### [GIVEN DATA]
____________
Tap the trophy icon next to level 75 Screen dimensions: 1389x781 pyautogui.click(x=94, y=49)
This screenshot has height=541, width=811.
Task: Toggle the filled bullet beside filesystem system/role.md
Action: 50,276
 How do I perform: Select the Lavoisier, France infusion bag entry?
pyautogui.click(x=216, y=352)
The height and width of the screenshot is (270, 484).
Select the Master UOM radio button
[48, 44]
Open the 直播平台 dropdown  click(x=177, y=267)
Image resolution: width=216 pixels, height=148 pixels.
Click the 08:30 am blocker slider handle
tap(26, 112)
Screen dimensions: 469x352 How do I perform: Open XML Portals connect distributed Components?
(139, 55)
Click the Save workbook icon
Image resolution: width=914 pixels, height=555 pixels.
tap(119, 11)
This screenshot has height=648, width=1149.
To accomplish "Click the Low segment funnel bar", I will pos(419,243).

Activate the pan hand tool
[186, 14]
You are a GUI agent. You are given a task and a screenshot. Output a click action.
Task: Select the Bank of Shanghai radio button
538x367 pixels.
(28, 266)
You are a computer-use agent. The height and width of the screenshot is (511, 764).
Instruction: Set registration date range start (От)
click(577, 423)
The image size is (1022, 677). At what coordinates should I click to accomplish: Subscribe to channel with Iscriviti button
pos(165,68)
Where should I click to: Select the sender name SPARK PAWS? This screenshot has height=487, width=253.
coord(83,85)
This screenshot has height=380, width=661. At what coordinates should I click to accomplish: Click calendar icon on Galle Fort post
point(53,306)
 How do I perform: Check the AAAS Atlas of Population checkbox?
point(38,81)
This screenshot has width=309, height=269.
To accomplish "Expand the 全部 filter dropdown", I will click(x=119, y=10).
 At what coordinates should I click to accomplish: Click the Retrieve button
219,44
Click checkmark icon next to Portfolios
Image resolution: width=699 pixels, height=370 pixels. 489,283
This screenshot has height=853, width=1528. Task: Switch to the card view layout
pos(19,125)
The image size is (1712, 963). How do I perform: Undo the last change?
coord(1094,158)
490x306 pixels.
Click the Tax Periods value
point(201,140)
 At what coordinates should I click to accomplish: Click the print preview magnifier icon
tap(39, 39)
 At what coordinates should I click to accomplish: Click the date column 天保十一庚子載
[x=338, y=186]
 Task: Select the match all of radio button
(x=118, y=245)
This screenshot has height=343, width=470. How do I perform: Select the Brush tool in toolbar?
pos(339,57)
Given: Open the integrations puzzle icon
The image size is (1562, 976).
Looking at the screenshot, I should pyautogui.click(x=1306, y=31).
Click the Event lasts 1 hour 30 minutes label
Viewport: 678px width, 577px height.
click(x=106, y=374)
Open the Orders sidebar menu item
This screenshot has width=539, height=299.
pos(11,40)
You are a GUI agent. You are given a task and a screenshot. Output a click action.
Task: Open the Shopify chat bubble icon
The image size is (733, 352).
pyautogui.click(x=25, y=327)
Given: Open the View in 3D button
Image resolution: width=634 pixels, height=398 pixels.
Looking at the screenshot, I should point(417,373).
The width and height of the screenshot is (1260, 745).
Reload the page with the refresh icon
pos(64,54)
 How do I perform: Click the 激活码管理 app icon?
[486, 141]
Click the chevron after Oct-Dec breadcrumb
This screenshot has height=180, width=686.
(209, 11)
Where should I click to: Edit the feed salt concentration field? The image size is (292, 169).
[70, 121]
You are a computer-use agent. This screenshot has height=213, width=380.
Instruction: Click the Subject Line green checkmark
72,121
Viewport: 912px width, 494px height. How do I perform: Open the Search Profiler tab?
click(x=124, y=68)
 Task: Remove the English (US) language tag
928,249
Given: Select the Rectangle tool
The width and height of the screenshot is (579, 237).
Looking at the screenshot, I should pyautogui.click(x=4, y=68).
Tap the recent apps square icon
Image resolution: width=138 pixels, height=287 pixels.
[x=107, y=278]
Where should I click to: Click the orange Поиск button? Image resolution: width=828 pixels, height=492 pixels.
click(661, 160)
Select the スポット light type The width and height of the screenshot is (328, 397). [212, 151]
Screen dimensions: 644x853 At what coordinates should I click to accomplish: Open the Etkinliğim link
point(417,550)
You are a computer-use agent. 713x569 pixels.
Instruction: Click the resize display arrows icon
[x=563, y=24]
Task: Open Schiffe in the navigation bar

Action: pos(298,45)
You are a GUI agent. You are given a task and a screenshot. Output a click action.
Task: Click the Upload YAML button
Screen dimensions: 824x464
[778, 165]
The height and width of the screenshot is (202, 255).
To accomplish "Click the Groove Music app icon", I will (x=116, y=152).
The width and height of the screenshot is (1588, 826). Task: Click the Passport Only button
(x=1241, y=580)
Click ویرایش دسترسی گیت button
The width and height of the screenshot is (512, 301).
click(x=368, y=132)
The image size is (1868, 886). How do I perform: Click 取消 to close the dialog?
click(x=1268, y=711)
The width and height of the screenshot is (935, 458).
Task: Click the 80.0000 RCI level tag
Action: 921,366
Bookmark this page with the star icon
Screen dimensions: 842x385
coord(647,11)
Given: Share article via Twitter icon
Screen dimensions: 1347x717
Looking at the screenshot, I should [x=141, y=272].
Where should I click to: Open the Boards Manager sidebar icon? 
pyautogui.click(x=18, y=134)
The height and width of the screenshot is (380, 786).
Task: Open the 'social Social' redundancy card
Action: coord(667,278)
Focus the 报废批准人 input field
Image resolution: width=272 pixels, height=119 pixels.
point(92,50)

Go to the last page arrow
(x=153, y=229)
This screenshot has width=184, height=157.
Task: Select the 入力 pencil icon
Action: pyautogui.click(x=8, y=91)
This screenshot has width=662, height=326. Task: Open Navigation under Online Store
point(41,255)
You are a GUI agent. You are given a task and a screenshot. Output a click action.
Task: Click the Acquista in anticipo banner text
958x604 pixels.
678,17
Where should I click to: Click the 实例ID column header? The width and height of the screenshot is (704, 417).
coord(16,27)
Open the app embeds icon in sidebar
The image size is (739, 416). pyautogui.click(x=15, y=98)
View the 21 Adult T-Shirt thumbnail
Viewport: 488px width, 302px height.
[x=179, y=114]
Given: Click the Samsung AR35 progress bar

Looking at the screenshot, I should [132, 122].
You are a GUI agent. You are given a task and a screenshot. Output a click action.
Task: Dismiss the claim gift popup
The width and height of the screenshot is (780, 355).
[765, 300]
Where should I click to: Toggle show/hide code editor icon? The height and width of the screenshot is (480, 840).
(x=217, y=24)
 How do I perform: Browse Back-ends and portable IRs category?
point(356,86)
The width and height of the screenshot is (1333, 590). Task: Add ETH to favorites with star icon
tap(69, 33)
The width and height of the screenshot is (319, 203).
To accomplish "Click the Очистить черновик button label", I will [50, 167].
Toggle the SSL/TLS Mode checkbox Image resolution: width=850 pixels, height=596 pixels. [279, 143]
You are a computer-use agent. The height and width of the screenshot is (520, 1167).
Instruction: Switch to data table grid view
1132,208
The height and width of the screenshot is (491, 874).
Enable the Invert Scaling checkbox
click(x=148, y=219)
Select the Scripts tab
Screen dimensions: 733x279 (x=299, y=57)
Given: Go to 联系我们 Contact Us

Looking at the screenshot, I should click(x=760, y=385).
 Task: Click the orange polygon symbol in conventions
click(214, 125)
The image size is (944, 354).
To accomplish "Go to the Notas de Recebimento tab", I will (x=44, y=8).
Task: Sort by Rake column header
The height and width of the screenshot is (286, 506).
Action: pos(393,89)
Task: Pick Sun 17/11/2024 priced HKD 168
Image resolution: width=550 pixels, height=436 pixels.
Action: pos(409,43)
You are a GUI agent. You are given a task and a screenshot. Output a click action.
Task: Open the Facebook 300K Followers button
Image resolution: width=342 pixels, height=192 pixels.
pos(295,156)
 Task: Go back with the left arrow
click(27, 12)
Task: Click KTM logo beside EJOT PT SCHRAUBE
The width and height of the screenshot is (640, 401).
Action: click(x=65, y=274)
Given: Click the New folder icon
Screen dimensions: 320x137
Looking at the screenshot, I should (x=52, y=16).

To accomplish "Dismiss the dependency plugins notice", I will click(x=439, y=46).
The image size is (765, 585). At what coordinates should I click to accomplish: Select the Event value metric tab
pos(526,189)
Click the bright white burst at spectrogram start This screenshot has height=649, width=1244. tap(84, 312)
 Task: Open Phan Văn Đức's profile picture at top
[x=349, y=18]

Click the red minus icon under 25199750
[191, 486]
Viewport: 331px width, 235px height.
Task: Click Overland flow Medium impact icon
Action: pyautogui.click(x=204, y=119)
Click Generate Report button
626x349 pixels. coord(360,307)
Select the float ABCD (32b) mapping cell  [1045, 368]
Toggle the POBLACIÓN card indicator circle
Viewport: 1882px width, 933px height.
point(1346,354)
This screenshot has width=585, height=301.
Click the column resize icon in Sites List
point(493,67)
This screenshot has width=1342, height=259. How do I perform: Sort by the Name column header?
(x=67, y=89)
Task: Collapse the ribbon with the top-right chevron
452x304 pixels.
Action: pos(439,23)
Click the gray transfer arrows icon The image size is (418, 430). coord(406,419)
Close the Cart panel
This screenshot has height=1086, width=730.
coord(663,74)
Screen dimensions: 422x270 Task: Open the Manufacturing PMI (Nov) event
____________
### [ACTIVITY]
Scan the records above for the string "Dismiss", then select every line that holds it.

### [RESULT OF THIS EXERCISE]
Task: Dismiss the claim gift popup
To accomplish "Dismiss the dependency plugins notice", I will click(x=439, y=46).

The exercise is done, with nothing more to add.